*REQUIRED WORK:* The data below is to be set down again exactly as written.

Items from a data source:
=== Begin Enclosure ===

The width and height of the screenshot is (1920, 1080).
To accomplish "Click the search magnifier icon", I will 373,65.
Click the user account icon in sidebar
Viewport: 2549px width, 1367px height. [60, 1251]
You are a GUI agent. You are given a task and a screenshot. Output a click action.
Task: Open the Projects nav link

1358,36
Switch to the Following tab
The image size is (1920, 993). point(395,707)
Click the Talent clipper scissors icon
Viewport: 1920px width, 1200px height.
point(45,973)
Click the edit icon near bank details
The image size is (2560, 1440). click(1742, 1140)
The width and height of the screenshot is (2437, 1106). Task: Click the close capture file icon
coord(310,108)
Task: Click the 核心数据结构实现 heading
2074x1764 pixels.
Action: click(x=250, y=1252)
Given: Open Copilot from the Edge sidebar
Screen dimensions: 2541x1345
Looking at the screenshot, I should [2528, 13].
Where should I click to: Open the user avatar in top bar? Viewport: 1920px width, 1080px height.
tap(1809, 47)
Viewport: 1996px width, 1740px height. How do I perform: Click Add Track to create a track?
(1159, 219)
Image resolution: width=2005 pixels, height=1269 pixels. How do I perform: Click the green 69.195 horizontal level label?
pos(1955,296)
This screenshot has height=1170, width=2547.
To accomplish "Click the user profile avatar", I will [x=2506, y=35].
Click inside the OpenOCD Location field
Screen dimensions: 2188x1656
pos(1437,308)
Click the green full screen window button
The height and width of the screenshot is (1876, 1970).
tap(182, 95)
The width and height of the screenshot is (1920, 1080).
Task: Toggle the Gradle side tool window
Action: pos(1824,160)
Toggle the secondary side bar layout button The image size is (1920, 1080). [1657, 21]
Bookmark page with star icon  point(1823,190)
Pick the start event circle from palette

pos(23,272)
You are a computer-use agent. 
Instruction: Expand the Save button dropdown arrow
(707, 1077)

=== End Enclosure ===

*RESULT OF THIS EXERCISE:*
The width and height of the screenshot is (1920, 1080).
To accomplish "Click the search magnifier icon", I will 373,65.
Click the user account icon in sidebar
Viewport: 2549px width, 1367px height. [60, 1251]
You are a GUI agent. You are given a task and a screenshot. Output a click action.
Task: Open the Projects nav link

1358,36
Switch to the Following tab
The image size is (1920, 993). point(395,707)
Click the Talent clipper scissors icon
Viewport: 1920px width, 1200px height.
point(45,973)
Click the edit icon near bank details
The image size is (2560, 1440). click(1742, 1140)
The width and height of the screenshot is (2437, 1106). Task: Click the close capture file icon
coord(310,108)
Task: Click the 核心数据结构实现 heading
2074x1764 pixels.
Action: click(x=250, y=1252)
Given: Open Copilot from the Edge sidebar
Screen dimensions: 2541x1345
Looking at the screenshot, I should [2528, 13].
Where should I click to: Open the user avatar in top bar? Viewport: 1920px width, 1080px height.
tap(1809, 47)
Viewport: 1996px width, 1740px height. How do I perform: Click Add Track to create a track?
(1159, 219)
Image resolution: width=2005 pixels, height=1269 pixels. How do I perform: Click the green 69.195 horizontal level label?
pos(1955,296)
This screenshot has height=1170, width=2547.
To accomplish "Click the user profile avatar", I will [x=2506, y=35].
Click inside the OpenOCD Location field
Screen dimensions: 2188x1656
pos(1437,308)
Click the green full screen window button
The height and width of the screenshot is (1876, 1970).
tap(182, 95)
The width and height of the screenshot is (1920, 1080).
Task: Toggle the Gradle side tool window
Action: pos(1824,160)
Toggle the secondary side bar layout button The image size is (1920, 1080). [1657, 21]
Bookmark page with star icon  point(1823,190)
Pick the start event circle from palette

pos(23,272)
You are a computer-use agent. 
Instruction: Expand the Save button dropdown arrow
(707, 1077)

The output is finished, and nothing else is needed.